British Ambassador to Japan
- In office 1975–1980
- Monarch: Elizabeth II
- Prime Minister: Harold Wilson James Callaghan Margaret Thatcher
- Preceded by: Sir Frederick Warner
- Succeeded by: Sir Hugh Cortazzi

Personal details
- Born: 31 January 1922 Wellington, New Zealand
- Died: 28 June 2006 (aged 84)
- Spouse: Joan Law ​(m. 1944)​
- Children: 3
- Education: Wrekin College
- Alma mater: Pembroke College, Cambridge

= Michael Wilford (diplomat) =

British diplomat

Sir Kenneth Michael Wilford GCMG (31 January 1922 - 28 June 2006) was a British diplomat. He served as the British Ambassador to Japan from 1975 to 1980.

== Early life ==
Wilford was born in Wellington, New Zealand on 31 January 1922, where his father was working as an engineer. After his parents separated, he moved to Dublin where he attended Castle Park Prep School. Returning to England, he was educated at Wrekin College in Wellington, Shropshire. He read mechanical sciences at Pembroke College, Cambridge, playing for the university at both golf and cricket, before his studies were interrupted in 1940. Called up for military service, he joined the Royal Engineers and became a captain, taking part in the Normandy landings as a member of the Guards Armoured Division. At the end of the war he returned to the University of Cambridge to complete his degree.

== Career ==
Wilford joined the Foreign Service in 1947. His first posting was at the commission in Berlin in 1947. He worked in Singapore from 1955 to 1959, where he began to develop an interest in East Asian politics and economics.

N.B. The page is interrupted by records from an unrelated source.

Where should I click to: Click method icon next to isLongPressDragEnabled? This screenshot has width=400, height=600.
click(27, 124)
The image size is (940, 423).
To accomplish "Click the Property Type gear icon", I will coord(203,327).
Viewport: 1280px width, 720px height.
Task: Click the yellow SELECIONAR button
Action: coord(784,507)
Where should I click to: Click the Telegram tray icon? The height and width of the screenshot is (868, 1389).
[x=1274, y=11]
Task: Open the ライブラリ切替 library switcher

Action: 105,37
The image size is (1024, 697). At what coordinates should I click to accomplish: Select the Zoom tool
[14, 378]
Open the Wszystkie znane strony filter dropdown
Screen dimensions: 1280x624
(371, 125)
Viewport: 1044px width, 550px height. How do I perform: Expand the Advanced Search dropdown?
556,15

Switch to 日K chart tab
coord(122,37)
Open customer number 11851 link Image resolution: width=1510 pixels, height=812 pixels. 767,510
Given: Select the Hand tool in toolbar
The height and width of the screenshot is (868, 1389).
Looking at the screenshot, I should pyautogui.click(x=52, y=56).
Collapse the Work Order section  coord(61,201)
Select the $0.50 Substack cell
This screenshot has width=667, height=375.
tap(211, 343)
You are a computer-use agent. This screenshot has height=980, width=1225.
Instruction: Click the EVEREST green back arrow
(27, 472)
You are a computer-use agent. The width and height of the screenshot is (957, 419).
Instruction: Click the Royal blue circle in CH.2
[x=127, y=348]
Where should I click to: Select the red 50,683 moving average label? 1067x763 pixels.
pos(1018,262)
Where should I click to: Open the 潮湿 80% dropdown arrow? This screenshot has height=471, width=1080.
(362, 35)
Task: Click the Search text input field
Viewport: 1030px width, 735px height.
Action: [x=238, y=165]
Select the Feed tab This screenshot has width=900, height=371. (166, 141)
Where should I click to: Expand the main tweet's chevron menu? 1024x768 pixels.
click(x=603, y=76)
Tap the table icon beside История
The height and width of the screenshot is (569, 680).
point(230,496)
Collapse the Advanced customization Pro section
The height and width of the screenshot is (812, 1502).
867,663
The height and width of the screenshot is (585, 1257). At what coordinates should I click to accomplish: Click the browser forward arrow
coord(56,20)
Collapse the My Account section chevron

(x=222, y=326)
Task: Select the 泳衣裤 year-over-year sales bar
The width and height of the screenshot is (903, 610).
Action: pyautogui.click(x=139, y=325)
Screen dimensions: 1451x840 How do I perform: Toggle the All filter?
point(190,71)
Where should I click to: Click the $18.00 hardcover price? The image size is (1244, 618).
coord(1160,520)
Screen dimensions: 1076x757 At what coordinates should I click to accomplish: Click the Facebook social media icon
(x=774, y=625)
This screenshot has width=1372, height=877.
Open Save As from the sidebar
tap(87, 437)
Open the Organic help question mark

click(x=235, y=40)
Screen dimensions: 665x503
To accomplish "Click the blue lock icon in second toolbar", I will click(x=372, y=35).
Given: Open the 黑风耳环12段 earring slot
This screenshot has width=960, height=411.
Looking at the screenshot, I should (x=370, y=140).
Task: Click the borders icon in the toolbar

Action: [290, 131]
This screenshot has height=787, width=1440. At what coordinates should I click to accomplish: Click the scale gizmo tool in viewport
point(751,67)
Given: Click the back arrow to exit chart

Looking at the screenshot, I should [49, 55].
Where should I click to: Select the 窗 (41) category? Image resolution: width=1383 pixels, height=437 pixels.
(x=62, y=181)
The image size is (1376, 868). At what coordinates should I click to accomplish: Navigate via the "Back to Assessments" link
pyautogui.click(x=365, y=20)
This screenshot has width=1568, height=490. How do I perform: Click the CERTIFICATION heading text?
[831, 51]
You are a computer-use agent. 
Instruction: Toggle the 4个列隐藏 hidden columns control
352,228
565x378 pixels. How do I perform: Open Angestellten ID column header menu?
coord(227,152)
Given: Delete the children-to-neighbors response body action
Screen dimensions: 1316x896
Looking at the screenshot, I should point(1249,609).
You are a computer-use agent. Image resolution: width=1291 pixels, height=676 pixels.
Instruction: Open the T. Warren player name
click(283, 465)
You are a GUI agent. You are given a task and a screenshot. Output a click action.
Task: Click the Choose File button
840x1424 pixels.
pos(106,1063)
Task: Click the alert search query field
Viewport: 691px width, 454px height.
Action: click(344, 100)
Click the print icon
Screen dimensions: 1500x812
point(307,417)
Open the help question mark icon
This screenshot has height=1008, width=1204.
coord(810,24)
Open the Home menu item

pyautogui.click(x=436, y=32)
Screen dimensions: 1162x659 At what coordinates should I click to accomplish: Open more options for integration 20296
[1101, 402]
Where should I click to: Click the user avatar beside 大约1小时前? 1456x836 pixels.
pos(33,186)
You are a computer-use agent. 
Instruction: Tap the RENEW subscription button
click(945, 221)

Wilford spent part of his career working in the private offices of five Foreign Secretaries, including Selwyn Lloyd from 1959 to 1960. After working as private secretary to Edward Heath, then Lord Privy Seal, he was posted to Rabat in 1962, followed by Beijing, Hong Kong and Washington.

In 1975 he became the British Ambassador to Japan, a role in which he served until his retirement in 1980.

== Personal life ==

In 1944, Wilford married Joan Law, a wireless operator at the Women's Royal Naval Service. They had three daughters.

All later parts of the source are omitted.